The Challenge was to write an essay that answered this question:

Most writers have a word or phrase they particularly loathe or detest using. Profanity, derogatory, and religious terms aside, what word or phrase annoys you and why?

Cara gave a humorous account of how one phrase gets under her skin, particularly following the new type of world thinking she picked up after taking an AWAI writing course. Enjoy her entertaining submission:


Food Metaphors That Fail

I blame Jay White…

Ever since I took his course, Email Copy Made Easy, my whole world view has changed.

Now, everything I see… hear… read — or even remember — provides me with ideas for stories I could weave into email promotions.

A story in the news about Elon Musk’s amazing new widgets could help me prove how the small things in life make the big things work much better …

A popular craze, like photobombing, could help me show how companies can pursue unexpected ways to stay top-of-mind …

And a memory of my grandmother’s delicious peach pies could help me tap into nostalgia to make new consumer items seem like old, favorite things …

In short, thanks to what I’ve learned from Jay, I view everything as “kind of like” something else.

Which is good when it helps me “transubstantiate” something into a compelling story that people easily relate to.

But it’s bad when it comes to certain business metaphors…

Bad. With. A. Capital.
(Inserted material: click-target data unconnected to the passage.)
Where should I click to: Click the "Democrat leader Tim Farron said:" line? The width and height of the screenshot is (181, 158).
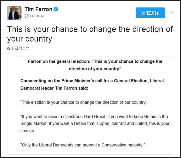click(54, 88)
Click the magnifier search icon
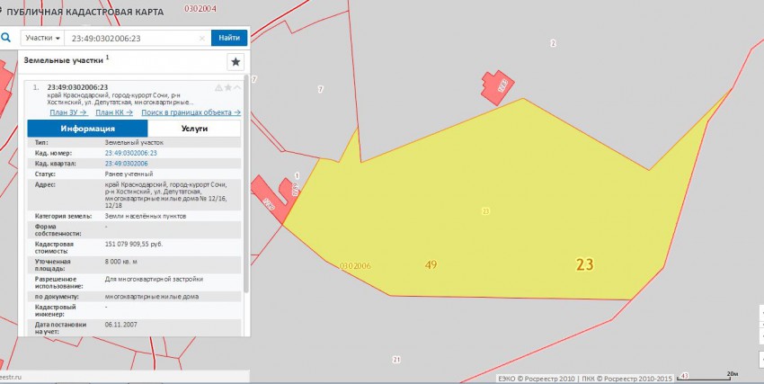This screenshot has width=764, height=384. [6, 38]
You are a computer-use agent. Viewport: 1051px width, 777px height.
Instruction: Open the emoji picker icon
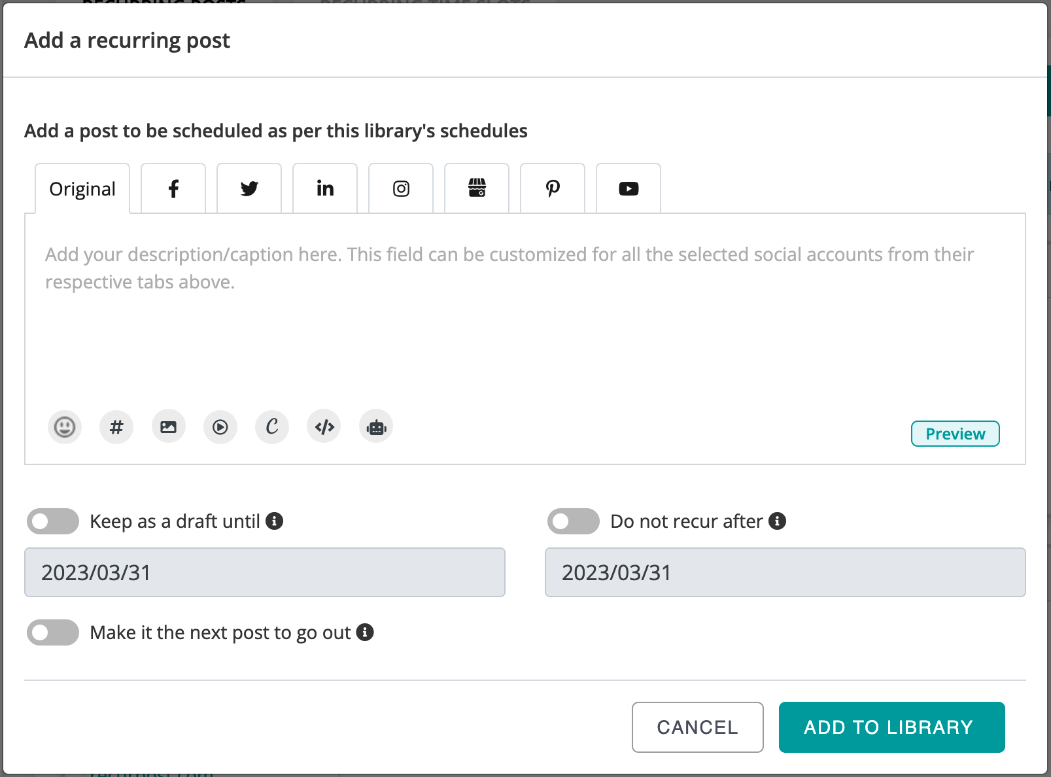tap(65, 427)
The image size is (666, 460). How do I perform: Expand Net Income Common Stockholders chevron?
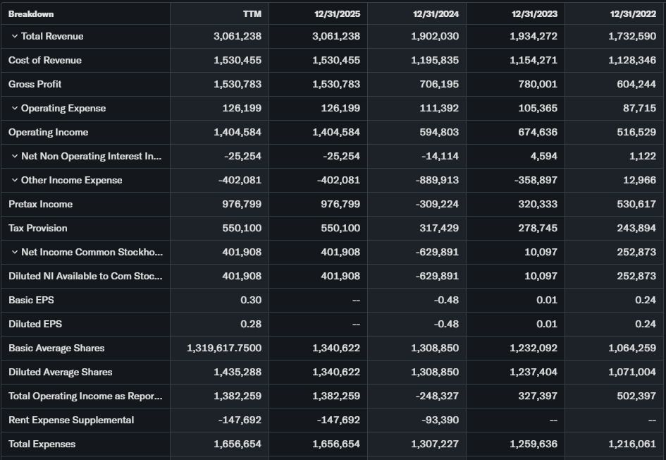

B.

Why?

Because, now that I view everything in terms of what it reminds me of, the phrase, secret sauce, has become “kind of like”… mystery meat.

The very mention of secret sauce, hurls me back in time to the summer camp I attended when I was thirteen years old.

The summer I became, for a short while, a vegetarian.

The summer when, every single day, this mystery meat was on the menu for breakfast, lunch, and dinner.

The summer I encountered the mystery of a meat so vile, so rubbery, so GRAY, nobody tried to solve it.

Crowds of hungry children sat on the floor to avoid it. Flies flew into flypaper to escape it.

Camp counselors grunted in unison as two of them hefted platters of it onto the center of each table — every meal.

Where not a child sat.

Or a fly buzzed.

And only one piece of mystery meat ever was taken every meal — on a dare.

A dare that always was lost because, even armed with a camp hatchet, a red-faced tween couldn’t hack off a piece to chew down…

So, thank you Jay White.

My new habit of “kind of liking” the world means I forever will replace secret sauce with competitive edge, underlying magic, or unique strategy. 

As for the business phrases, brain dump or big hairy audacious goal — let’s just not go there.